* TEXTO DE ESTUDO
________________
Acórdão do Tribunal da Relação do Porto
Processo:
9440508
Nº Convencional: JTRP00014140
Relator: AUGUSTO ALVES
Descritores: CONTRATO-PROMESSA
TRESPASSE
ESTABELECIMENTO COMERCIAL
NULIDADE DO CONTRATO
FALTA DE FORMA LEGAL
RESTITUIÇÃO DO SINAL
JUROS
POSSE DE BOA FÉ
ABUSO DE DIREITO
Nº do Documento: RP199502239440508
Data do Acordão: 02/23/1995
Votação: UNANIMIDADE
Tribunal Recorrido: T J ESTARREJA
Texto Integral: N
Privacidade: 1
Meio Processual: APELAÇÃO.
Decisão: REVOGADA PARCIALMENTE.
Área Temática: DIR CIV - DIR OBG.
Legislação Nacional: CCIV66 ART1118 N3 ART410 N2 ART220 ART289 N1 N3 ART1270 ART1271 ART1260 N1.
CPC67 ART474 C ART461 A.
Jurisprudência Nacional: AC STJ DE 1972/01/21 IN BMJ N213 PAG231.
AC STJ DE 1973/03/20 IN BMJ N225 PAG196.
AC STJ DE 1987/12/10 IN BMJ N372 PAG420.
AC RP DE 1971/06/21 IN BMJ N209 PAG195.
________________
* MATERIAL FORNECIDO
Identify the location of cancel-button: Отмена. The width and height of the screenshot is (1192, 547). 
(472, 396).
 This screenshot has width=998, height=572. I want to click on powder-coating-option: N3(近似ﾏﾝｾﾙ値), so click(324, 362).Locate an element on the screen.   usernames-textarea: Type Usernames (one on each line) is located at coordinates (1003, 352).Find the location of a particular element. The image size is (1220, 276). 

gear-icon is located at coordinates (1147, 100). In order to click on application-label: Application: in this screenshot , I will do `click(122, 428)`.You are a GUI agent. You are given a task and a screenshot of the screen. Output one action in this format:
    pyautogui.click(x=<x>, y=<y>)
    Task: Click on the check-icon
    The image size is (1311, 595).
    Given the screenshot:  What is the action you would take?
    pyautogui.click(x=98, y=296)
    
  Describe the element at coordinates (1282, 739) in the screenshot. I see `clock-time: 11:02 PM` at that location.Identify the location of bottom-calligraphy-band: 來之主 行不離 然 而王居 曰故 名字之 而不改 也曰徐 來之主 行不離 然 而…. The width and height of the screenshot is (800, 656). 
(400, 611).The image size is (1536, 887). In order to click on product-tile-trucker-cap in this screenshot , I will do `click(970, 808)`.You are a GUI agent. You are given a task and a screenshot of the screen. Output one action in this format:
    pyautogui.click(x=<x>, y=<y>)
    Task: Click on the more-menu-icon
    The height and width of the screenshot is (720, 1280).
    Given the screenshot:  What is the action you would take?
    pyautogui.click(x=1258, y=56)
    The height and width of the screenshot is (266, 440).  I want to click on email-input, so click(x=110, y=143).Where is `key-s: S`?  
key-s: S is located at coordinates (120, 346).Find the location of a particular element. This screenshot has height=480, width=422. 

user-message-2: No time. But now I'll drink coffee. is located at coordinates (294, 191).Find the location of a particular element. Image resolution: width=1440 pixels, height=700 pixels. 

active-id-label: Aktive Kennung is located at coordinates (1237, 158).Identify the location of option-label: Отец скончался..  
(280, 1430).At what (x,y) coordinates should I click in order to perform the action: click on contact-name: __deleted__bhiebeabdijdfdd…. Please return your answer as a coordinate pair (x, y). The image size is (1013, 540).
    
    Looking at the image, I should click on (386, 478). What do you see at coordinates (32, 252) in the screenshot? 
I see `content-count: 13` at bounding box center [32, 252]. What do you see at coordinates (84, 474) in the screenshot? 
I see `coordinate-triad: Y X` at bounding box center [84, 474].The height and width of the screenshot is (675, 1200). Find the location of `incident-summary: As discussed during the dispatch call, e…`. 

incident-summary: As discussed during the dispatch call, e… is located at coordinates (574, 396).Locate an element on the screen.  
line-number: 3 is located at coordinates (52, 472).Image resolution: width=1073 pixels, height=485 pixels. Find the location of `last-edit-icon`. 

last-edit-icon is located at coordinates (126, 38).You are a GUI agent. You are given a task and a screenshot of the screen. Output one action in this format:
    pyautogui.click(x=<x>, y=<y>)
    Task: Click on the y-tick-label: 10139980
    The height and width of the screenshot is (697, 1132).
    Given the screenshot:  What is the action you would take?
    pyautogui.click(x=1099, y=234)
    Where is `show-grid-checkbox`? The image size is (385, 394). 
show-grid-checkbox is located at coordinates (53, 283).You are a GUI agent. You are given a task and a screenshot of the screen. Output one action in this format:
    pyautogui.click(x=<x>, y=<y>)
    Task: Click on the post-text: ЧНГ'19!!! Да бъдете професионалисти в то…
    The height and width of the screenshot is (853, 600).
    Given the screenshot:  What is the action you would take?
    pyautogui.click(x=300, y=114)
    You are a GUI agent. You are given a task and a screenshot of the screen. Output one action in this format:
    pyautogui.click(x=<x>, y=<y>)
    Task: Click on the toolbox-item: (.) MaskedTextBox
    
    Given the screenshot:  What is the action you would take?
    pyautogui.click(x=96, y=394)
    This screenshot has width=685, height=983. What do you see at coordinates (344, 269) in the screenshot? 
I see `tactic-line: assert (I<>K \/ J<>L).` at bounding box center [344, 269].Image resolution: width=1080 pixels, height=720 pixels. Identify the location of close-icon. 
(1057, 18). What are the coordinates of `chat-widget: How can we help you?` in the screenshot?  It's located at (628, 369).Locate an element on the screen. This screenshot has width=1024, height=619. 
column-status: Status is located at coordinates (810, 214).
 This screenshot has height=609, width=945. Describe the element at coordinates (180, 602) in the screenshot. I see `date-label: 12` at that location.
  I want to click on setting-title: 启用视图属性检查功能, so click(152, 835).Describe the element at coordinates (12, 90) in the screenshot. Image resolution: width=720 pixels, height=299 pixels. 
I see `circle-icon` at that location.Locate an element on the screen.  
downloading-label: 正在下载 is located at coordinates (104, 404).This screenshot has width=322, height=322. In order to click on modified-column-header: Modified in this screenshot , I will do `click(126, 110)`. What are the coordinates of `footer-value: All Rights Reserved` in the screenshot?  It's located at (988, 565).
________________
* TAREFA 1
Transcreva todas as referências que a ficha do acórdão da Relação do Porto apresenta no campo "Jurisprudência Nacional".
* TAREFA 2
Prossiga a ficha do acórdão da Relação do Porto sobre o contrato-promessa de trespasse a partir da última referência jurisprudencial apresentada.

* RESPOSTA ESCRITA 1
AC STJ DE 1972/01/21 IN BMJ N213 PAG231
AC STJ DE 1973/03/20 IN BMJ N225 PAG196
AC STJ DE 1987/12/10 IN BMJ N372 PAG420
AC RP DE 1971/06/21 IN BMJ N209 PAG195

* RESPOSTA ESCRITA 2
Sumário: I - O contrato de trespasse para ser válido necessita de ser celebrado por escritura pública e o respectivo contrato-promessa só é válido se constar de documento assinado pela parte que se vincula, ou por ambas, consoante a promessa seja unilateral ou bilateral.
II - A declaração da nulidade de um contrato tem efeito retroactivo dando lugar à restituição do que foi prestado.
III - É de boa fé a posse de quem, ao adquiri-la, ignorava que lesava o direito de outrém.
IV - A obrigação de restituir abrange juros desde o momento em que cessou a boa fé.
V - A citação do devedor faz cessar a boa fé.
VI - Não constitui abuso de direito invocar a nulidade decorrente da inobservância da forma legalmente prescrita.